**Data shown**
--------------------

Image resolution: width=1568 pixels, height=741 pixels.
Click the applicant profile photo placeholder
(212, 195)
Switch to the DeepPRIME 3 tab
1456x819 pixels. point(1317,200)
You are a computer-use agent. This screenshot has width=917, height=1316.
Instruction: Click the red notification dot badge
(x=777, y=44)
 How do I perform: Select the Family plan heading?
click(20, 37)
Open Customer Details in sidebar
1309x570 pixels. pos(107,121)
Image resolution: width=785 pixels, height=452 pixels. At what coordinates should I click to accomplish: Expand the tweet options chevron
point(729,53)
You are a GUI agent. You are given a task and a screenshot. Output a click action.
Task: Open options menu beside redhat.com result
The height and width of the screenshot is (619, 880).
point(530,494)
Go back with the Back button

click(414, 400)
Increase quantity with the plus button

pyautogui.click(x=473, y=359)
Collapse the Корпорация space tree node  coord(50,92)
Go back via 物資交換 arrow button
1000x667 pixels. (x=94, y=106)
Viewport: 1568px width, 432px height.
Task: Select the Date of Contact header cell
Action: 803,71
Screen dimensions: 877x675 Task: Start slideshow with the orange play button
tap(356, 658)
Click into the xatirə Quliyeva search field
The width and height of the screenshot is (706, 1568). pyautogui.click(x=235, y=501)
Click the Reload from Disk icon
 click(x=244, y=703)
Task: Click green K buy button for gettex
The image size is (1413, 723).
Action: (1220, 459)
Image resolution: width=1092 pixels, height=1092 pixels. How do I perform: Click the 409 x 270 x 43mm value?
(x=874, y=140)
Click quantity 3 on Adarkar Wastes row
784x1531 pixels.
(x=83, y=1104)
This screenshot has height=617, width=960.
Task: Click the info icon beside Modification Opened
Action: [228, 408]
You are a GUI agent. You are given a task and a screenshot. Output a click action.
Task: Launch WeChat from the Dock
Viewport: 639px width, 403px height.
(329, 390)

--------------------

**Written exercise**
Reproduce verbatim the portion of the records that begins with the line containing "Image resolution: width=785" and continues through the final line of the records.

**Complete output**
Image resolution: width=785 pixels, height=452 pixels. At what coordinates should I click to accomplish: Expand the tweet options chevron
point(729,53)
You are a GUI agent. You are given a task and a screenshot. Output a click action.
Task: Open options menu beside redhat.com result
The height and width of the screenshot is (619, 880).
point(530,494)
Go back with the Back button

click(414, 400)
Increase quantity with the plus button

pyautogui.click(x=473, y=359)
Collapse the Корпорация space tree node  coord(50,92)
Go back via 物資交換 arrow button
1000x667 pixels. (x=94, y=106)
Viewport: 1568px width, 432px height.
Task: Select the Date of Contact header cell
Action: 803,71
Screen dimensions: 877x675 Task: Start slideshow with the orange play button
tap(356, 658)
Click into the xatirə Quliyeva search field
The width and height of the screenshot is (706, 1568). pyautogui.click(x=235, y=501)
Click the Reload from Disk icon
 click(x=244, y=703)
Task: Click green K buy button for gettex
The image size is (1413, 723).
Action: (1220, 459)
Image resolution: width=1092 pixels, height=1092 pixels. How do I perform: Click the 409 x 270 x 43mm value?
(x=874, y=140)
Click quantity 3 on Adarkar Wastes row
784x1531 pixels.
(x=83, y=1104)
This screenshot has height=617, width=960.
Task: Click the info icon beside Modification Opened
Action: [228, 408]
You are a GUI agent. You are given a task and a screenshot. Output a click action.
Task: Launch WeChat from the Dock
Viewport: 639px width, 403px height.
(329, 390)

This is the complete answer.